### DATA
════════════════════

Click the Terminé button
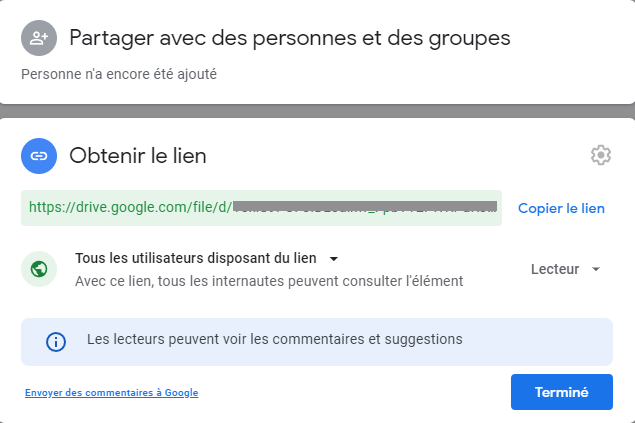This screenshot has width=635, height=423. point(562,392)
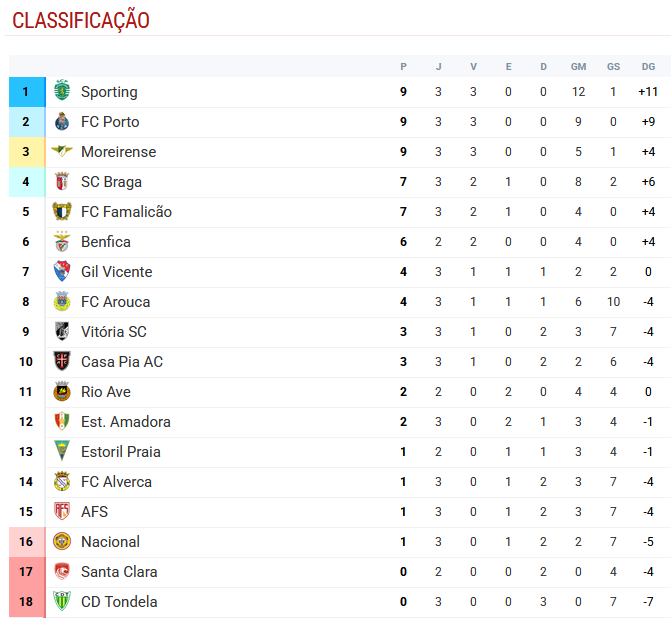
Task: Click the Moreirense crest icon
Action: tap(62, 151)
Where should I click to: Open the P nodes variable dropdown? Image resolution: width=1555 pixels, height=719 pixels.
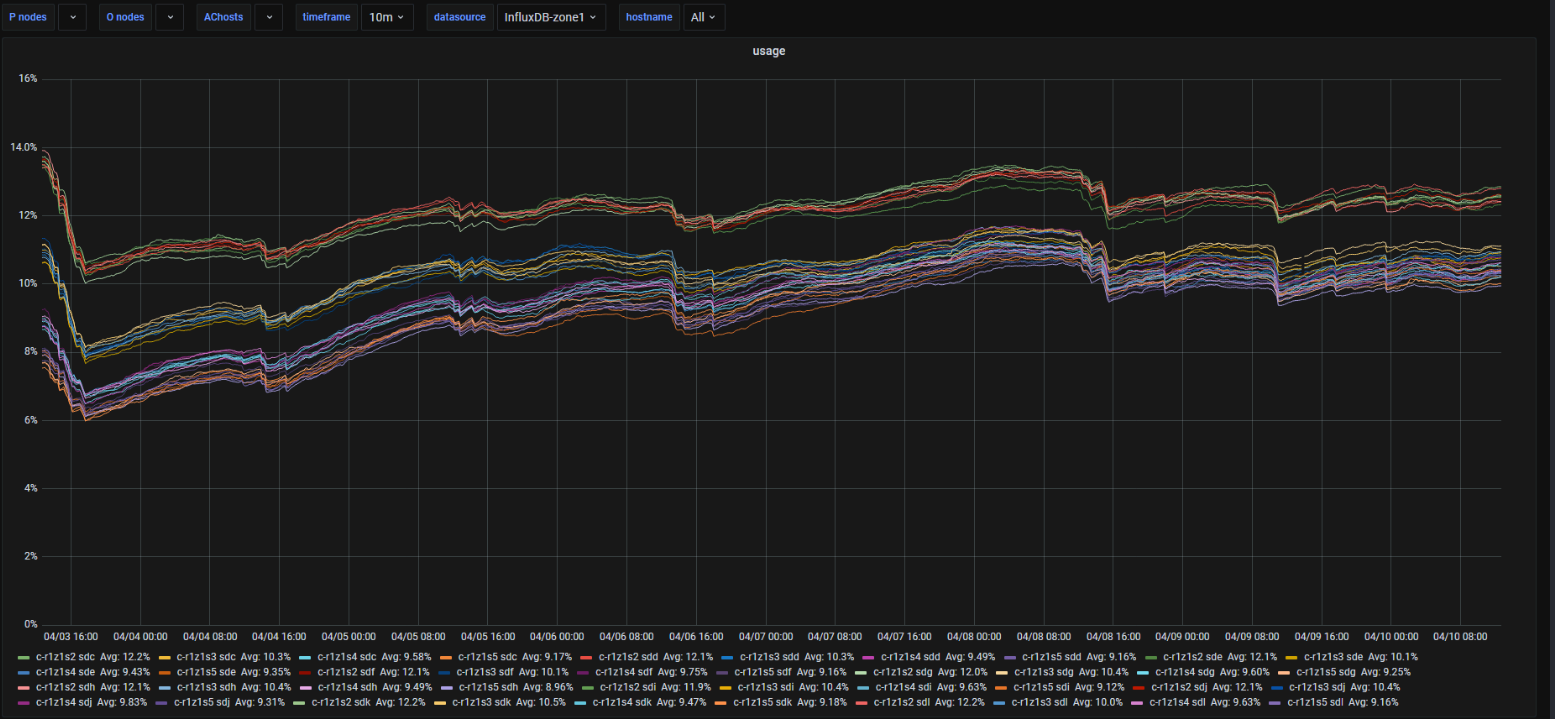(72, 17)
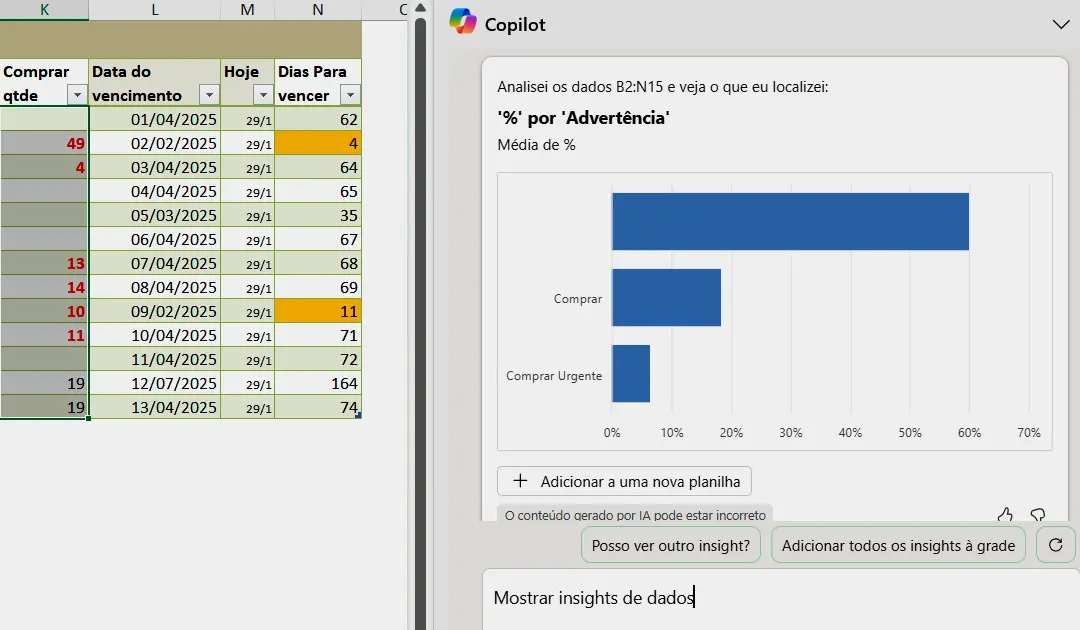Select column L header
The image size is (1080, 630).
click(x=154, y=10)
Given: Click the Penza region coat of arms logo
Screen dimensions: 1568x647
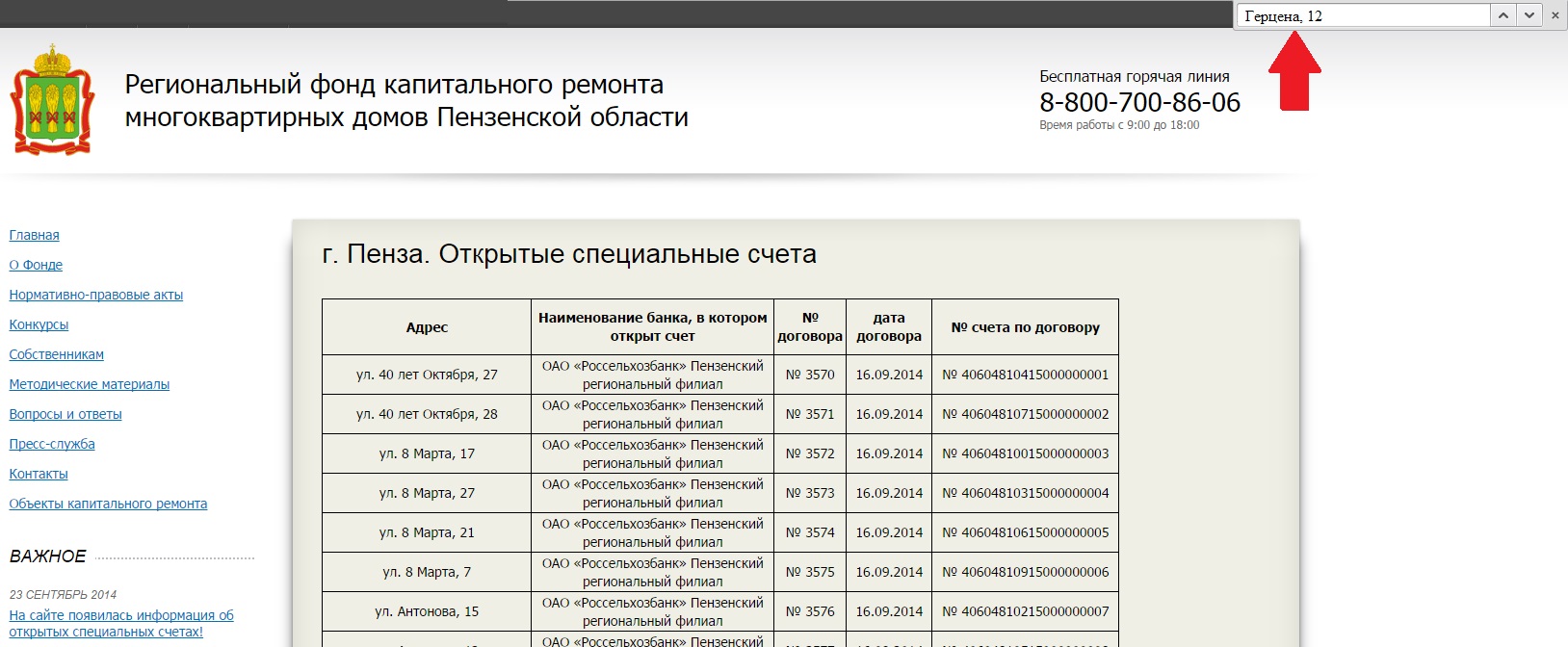Looking at the screenshot, I should click(52, 100).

════════════════════

### PROBLEM TO SOLVE
Copy the data in full. No pictures belong in the copy.

### EXPECTED ANSWER
Click the Terminé button
This screenshot has width=635, height=423. point(562,392)
Task: Click the Moreirense crest icon
Action: tap(62, 151)
Where should I click to: Open the P nodes variable dropdown? Image resolution: width=1555 pixels, height=719 pixels.
(72, 17)
Select column L header
The image size is (1080, 630).
click(x=154, y=10)
Given: Click the Penza region coat of arms logo
Screen dimensions: 1568x647
Looking at the screenshot, I should click(52, 100).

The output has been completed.